Taxes

IRS Is Hiring Thousands Of New Workers To Ramp Up Focus On Millionaires And Large Corporations

The IRS is hiring thousands of new workers. Just weeks after the tax agency announced plans to ramp up its focus on millionaires, complex partnerships, and large corporations, details about related new positions have been made public.

The IRS is hiring 3,700 new employees nationwide in more than 250 locations. The hiring is focused on higher-graded revenue agents. It’s a second wave of hiring thanks to the Inflation Reduction Act.

“This is another important step for the IRS as we work to transform the agency and make improvements,” said IRS Commissioner Danny Werfel. “Our first wave of hiring focused on taxpayer service positions to help improve our phone and in-person assistance. This next wave of hiring will help the IRS add key talent like tax accountants to help reverse a decade-long decline of audits for the wealthy as well as complex partnerships and corporations. These new employees will be focused on higher-income and complex tax areas like partnerships, not average taxpayers making less than $400,000.”

Revenue Agents

Revenue agent positions target mid-career professionals with specialized experience and education. These positions are at the GS-13 level in the federal civil service system. GS stands for General Schedule and is a system used by the federal government. It covers the majority of civilian white-collar federal employees—that’s about 1.5 million worldwide.
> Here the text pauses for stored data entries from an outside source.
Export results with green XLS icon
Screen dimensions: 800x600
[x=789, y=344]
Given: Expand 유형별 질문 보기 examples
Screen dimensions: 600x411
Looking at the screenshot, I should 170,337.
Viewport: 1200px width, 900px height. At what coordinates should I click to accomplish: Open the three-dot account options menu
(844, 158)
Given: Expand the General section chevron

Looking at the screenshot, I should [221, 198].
GS standards make understanding the requirements and pay scales for positions easier. GS has 15 grades, from GS-1 (lowest) to GS-15 (highest). Federal agencies assign each job’s grade based on the difficulty level, responsibility, and qualifications required. According to the Office of Personnel and Management (OPM), individuals with a high school diploma and no additional experience typically qualify for GS-2 positions, while a Bachelor’s degree is normally required for GS-5 positions.
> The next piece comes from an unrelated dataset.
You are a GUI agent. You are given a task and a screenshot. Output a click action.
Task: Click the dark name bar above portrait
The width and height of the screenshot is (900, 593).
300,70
GS-13 revenue agents are technical experts in examinations of significant and complicated tax compliance issues. Their cases typically focus on the most complex income tax returns filed by individuals, organizations, and other entities. The annual pay is about $125,000. The average total compensation, including benefits, is approximately $175,000—those benefits include childcare subsidies, parental leave, and opportunities for student loan repayment.

It’s worth noting that revenue agents are not the same as revenue officers. A revenue agent is generally tasked with carrying out audits (correspondence and in-person) and determining tax liabilities. They don’t collect tax—that’s what revenue officers do.

Revenue agents are also different from special agents (like Eugene Hall). Revenue agents focus on the civil side, while special agents combine accounting skills with law enforcement skills to investigate financial crimes as part of the IRS Criminal Investigation. Revenue agents are not involved in law enforcement and do not carry a gun.

The IRS notes that those working in financial services, including tax accountants, forensic accountants, auditors, controllers, and treasurers, frequently have the relevant education, experience, and skills to apply for the GS-13. Specialized experience counts—no matter your degree, you could qualify if your coursework included at least 30 semester hours in accounting. You can find more information on careers and events on the IRS jobs page.

Hiring Spree

If it feels like the IRS is on a hiring spree, you’re not wrong. In 2022, the IRS announced it would hire 4,000 new employees to help taxpayers, including answering phone questions. And earlier this year, the agency hired 700 new employees to open or reopen 42 taxpayer assistance centers.

Money for some of the new hires comes from the Inflation Reduction Act, which included approximately $80 billion in additional funding for the IRS. The funding was not a lump sum—it is over ten years—though it was scaled back as part of the debt ceiling agreement earlier in the year.

Werfel said that using IRA funding has made “an immediate, meaningful difference” in how the agency does business. Improving the taxpayer experience has been a key goal of Werfel since his tenure began earlier this year.

“For more than a decade,” Werfel said, “the agency has struggled.” Werfel credits IRA funding with helping the agency provide better taxpayer service during the 2023 filing season. Previously, declines in funding resulted in cuts to services and hiring. According to the 2022 IRS Data Book, in fiscal year 2022, the IRS used 79,070 full-time equivalent (FTE) positions, a decrease of 9.1% since fiscal year 2013.

Werfel argues that a well-funded IRS is good for taxpayers. As for taxpayers who worry that increased hiring could mean increased scrutiny? That’s true for some, including high-income taxpayers. But earlier this month, Werfel repeated his promise that the IRS will ensure that audit rates do not increase for those earning less than $400,000. “Middle and low income filers,” he said, “will see no change [in audit rates] from pre-IRA historic lows.”